Page d'histoire : Ludovic Halévy Paris, 1er janvier 1834 - Paris, 8 mai 1908

Ludovic Halévy et Albert Boulanger-Cavé dans les coulisses de l’Opéra, vers 1878-1879.
Dessin Edgar Degas
Paris, musée du Louvre, DAG (fonds Orsay)
© RMN/Hervé Lewandowski

Ce- roi- bar- bu- qui s’avance…-bu, qui s’avance…-bu…
C’est Agamemnon ! Aga…Agamemnon !

Et Ludovic Halévy, chacun sait cela, c’est La belle Hélène.

La célèbre opérette triompha en 1865, alors que le Second Empire devenait libéral… C’était le premier grand succès de ce Halévy, du musicien Offenbach et de Meilhac – co-auteur du livret. Ce trio allait produire encore des dizaines de succès, dont plusieurs « tubes ».

Pourtant cet écrivain si divertissant – mais neurasthénique –, ce « boulevardier » qui s’engagea pour les droits de l’homme avec Zola et Clemenceau, est un personnage un peu plus compliqué qu’il n’y paraît.

«Immigré de la deuxième génération», dirait-on aujourd’hui, il naquit à Paris en 1834 au moment où allait triompher à l’Opéra La Juive, chef-d’oeuvre de son oncle paternel, le compositeur Fromental Halévy dont la gloire égalait alors en France et en Europe celle de Meyerbeer. Son père Léon Halévy, écrivain « polygraphe », comme on disait au XIXe siècle, avait été lui-même un des secrétaires de Saint-Simon. C’est un des rares saint-simoniens à n’être devenu ni millionnaire, ni zélateur de l’étrange religion incarnée par le Père Enfantin. Il écrivit une version « saintsimonnienne » et industrialiste de la Marseillaise, un éloge posthume de l’émir Abd el-Kader et plusieurs tragédies. Le père de Léon et Fromental, Élie Lévy, était venu de Bavière au moment où les droits de l’Homme proclamés à Paris attiraient tant de persécutés. Cet ancêtre juif allemand avait pris comme patronyme celui de Halévy en hommage au grand poète et musicien andalou du XIIe siècle, Yehudah Ha Lévi.
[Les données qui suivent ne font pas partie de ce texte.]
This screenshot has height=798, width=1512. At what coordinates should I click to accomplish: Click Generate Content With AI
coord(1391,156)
Comme son oncle Fromental et ses aînés, Offenbach (fils d’un cantor de Cologne) et Meyerbeer (venu de Berlin à Paris), Ludovic Halévy a incarné un aspect particulier de la culture européenne dans cette Europe la musique et l’art lyrique jouaient un rôle majeur. Il épousa lui-même une immigrée de la deuxième génération en la personne de Louise Breguet, petite-fille de l’horloger et physicien protestant Abraham Breguet, qui avait quitté la Suisse un peu avant la Révolution, lui aussi, pour s’installer à Paris. Ce Neuchâtelois devint « horloger de la marine » de Napoléon I et membre de l’Académie des Sciences.
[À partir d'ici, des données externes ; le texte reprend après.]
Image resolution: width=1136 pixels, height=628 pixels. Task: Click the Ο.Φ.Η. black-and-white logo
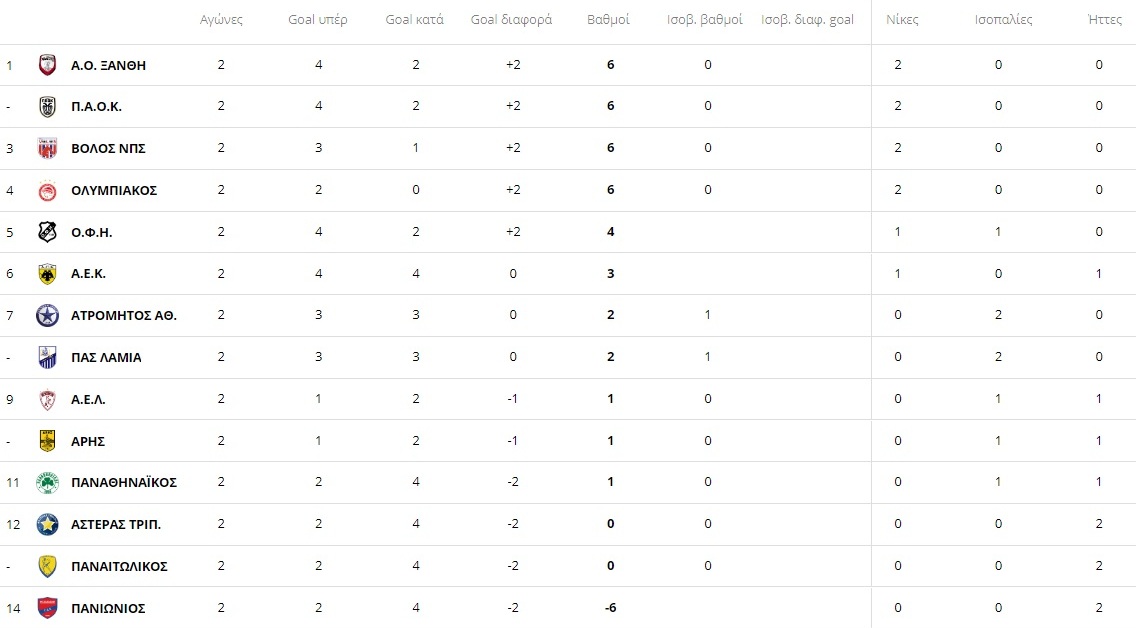coord(47,232)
Rien ne permettait de prévoir une carrière aussi brillante à son petit-fils Ludovic, qui commença à travailler comme modeste fonctionnaire à 1 200 francs (or) par an, avant d’être promu chef de bureau au tout nouveau ministère de l’Algérie et des Colonies en 1858, et augmenté à 4 000 francs. Curieusement, c’est à partir de sa « collaboration » littéraire avec le duc de Morny, auteur de la célèbre opérette Monsieur Choufleury restera chez lui, qu’un tournant dans sa vie professionnelle l’arracha à ses honorables débuts dans la fonction publique.

Ludovic Halévy avait fréquenté dans sa prime jeunesse les coulisses des théâtres avec son père et son oncle. Dès 1855, il avait collaboré avec Offenbach à une « chinoiserie » qui eut un beau succès aux Bouffes Parisiens : Ba-Ta-Clan. Après quelques autres petites réussites encourageantes, ses dons et sa verve de librettiste explosèrent avec La belle Hélène en 1864, La Vie parisienne en 1866, La Grande duchesse de Gerolstein en 1867, et la ravissante Périchole en 1869 – toujours avec Meilhac et avec Offenbach.
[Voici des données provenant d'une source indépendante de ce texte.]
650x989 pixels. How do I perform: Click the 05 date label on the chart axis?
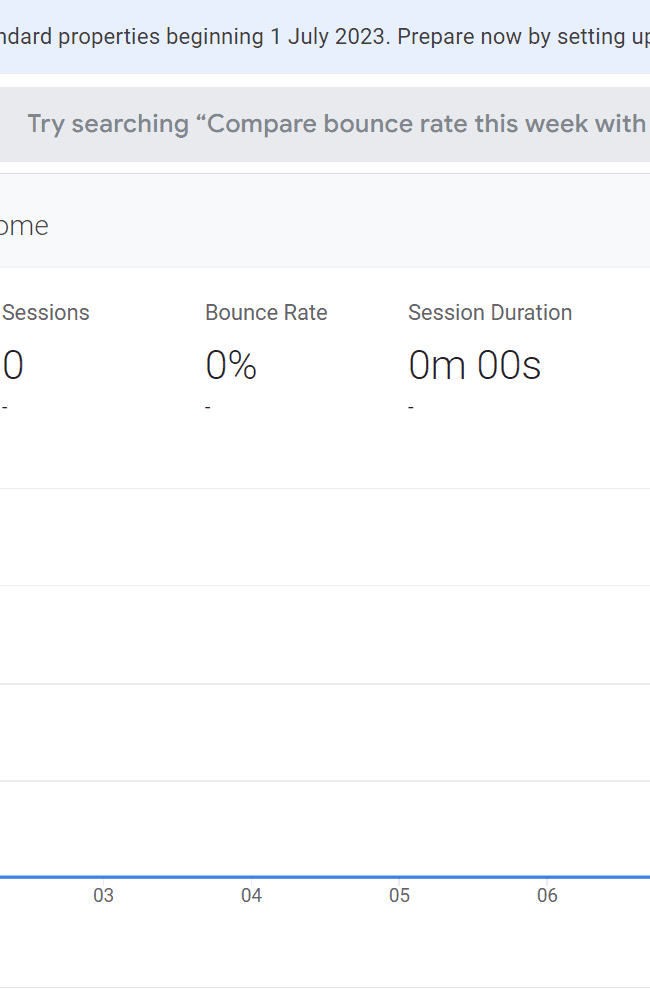point(399,896)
Le petit fonctionnaire était devenu une vedette du show biz, sous Badinguet…

Il gagna soudain beaucoup plus d’argent par ses droits d’auteur que pour ses tâches bureaucratiques. Scrupuleux, il commença par demander – et obtint en 1866 – qu’on réduise ses « émoluments » de 6 500 à 6 000 francs ! … Cette pratique est tombée depuis lors en désuétude dans la fonction publique …. L’année suivante, il quitta l’administration pour se consacrer entièrement au théâtre et à la littérature qui lui rapportaient alors dix fois plus – sauf en 1871, une année troublée… Car il existe un document très intéressant écrit de sa main où il chiffre et commente avec dédain l’évolution de ses revenus. Il était devenu riche. Issu de la petite bourgeoisie libérale, il était entré dans le monde du spectacle et de l’argent sans abandonner les idéaux qu’il avait hérités de son père, le saintsimonien, et de son grand-père, l’immigré.

Il devint donc, dès le début de l’affaire Dreyfus, un des partisans les plus acharnés de la justice et de la révision du procès. Solidaire de Zola et Jaurès, avec ses deux fils Élie et Daniel Halévy, il participa intensément à la campagne qui aboutit finalement à la réhabilitation du capitaine Dreyfus.

Cet auteur pétillant et cocasse de textes comiques parfois truffés de calembours vaseux, se révéla aussi un tout autre écrivain sur le tard. La tradition familiale rapporte que L’Abbé Constantin – ce roman à l’eau de rose – fut rédigé par lui en trois semaines pendant lesquelles il resta enfermé dans sa chambre à la suite d’un défi : à l’heure du thé, un ami de la famille lui avait dit : « Mais vous, Halévy, vous qui réussissez si bien les opérettes un peu légères, seriez-vous seulement capable d’écrire un “roman pour jeunes filles” ? ». Ludovic Halévy renfrogné quitta aussitôt le salon en disant « Vous allez voir… » et monta dans sa chambre. Il s’y fit porter ses repas pendant vingt jours sans voir personne et redescendit enfin avec ce roman qui eut un succès phénoménal dans les familles et fut même adapté pour le théâtre ! On dirait aujourd’hui « pour la télé »…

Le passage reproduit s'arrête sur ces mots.